LCP_SUB_PARTS.forEach((part) => performance.clearMeasures(part));
// Create measures for each LCP sub-part for easier
// visualization in the Chrome DevTools Performance panel.
const lcpSubPartMeasures = [
performance.measure(LCP_SUB_PARTS[0], {
start: 0,
end: ttfb,
}),
performance.measure(LCP_SUB_PARTS[1], {
start: ttfb,
end: lcpRequestStart,
}),
performance.measure(LCP_SUB_PARTS[2], {
start: lcpRequestStart,
end: lcpResponseEnd,
}),
performance.measure(LCP_SUB_PARTS[3], {
start: lcpResponseEnd,
end: lcpRenderTime,
}),
];
// Log helpful debug information to the console.

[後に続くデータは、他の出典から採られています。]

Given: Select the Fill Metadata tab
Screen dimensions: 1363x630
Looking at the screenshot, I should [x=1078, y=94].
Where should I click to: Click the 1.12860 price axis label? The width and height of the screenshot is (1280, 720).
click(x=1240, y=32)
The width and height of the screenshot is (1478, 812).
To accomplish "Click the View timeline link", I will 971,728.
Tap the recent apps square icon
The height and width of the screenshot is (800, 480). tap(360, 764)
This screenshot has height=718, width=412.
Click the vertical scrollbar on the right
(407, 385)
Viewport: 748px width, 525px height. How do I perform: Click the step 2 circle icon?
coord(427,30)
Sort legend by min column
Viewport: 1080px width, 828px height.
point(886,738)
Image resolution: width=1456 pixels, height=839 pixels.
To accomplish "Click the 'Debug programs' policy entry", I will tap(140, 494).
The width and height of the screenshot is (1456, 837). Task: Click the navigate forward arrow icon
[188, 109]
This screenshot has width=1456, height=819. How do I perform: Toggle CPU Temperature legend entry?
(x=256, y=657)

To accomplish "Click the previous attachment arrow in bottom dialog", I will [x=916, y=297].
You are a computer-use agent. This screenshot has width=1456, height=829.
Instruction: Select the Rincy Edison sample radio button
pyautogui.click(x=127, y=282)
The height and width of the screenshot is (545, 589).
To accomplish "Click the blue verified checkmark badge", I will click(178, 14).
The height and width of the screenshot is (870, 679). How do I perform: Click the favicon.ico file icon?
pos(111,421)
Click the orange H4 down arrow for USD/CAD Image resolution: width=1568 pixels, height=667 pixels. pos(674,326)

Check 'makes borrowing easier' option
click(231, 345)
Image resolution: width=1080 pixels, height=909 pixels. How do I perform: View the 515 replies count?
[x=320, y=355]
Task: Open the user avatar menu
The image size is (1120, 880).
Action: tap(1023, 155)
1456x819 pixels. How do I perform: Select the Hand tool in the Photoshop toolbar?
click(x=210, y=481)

console.log('LCP value: ', lcpRenderTime);
console.log('LCP element: ', lcpEntry.element, lcpEntry.url);
console.table(
lcpSubPartMeasures.map((measure) => ({
'LCP sub-part': measure.name,
'Time (ms)': measure.duration,
'% of LCP': `${
Math.round((1000 * measure.duration) / lcpRenderTime) / 10
}%`,
}))
);
}).observe({type: 'largest-contentful-paint', buffered: true});
このコードをそのままローカル デバッグに使用することも、分析プロバイダにこのデータを送信するように変更して、実際のユーザーのページでの LCP の内訳をより詳しく把握することもできます。
Chrome DevTools を使用して LCP の内訳をモニタリングする
Chrome DevTools で、LCP 時間、LCP 要素、これら 4 つのサブパートがリアルタイムでログに記録されるため、この内訳を確認できます。
概要
LCP は複雑な指標であり、そのタイミングはさまざまな要因によって影響を受ける可能性があります。ただし、LCP の最適化は主に LCP リソースの負荷の最適化に関するものだと考えると、状況を大幅に簡素化できます。
LCP の最適化は、大きく分けて 4 つのステップで行われます。
- LCP リソースの読み込みができるだけ早く開始されるようにします。
- LCP 要素がリソースの読み込みが完了するとすぐにレンダリングされるようにします。
- 品質を損なうことなく、LCP リソースの読み込み時間をできるだけ短縮します。
- 最初の HTML ドキュメントをできるだけ早く配信してください。
ページでこれらの手順を実施できたら、ユーザーに最適な読み込みエクスペリエンスを提供できていると確信できます。そのことは、実際の LCP スコアに反映されます。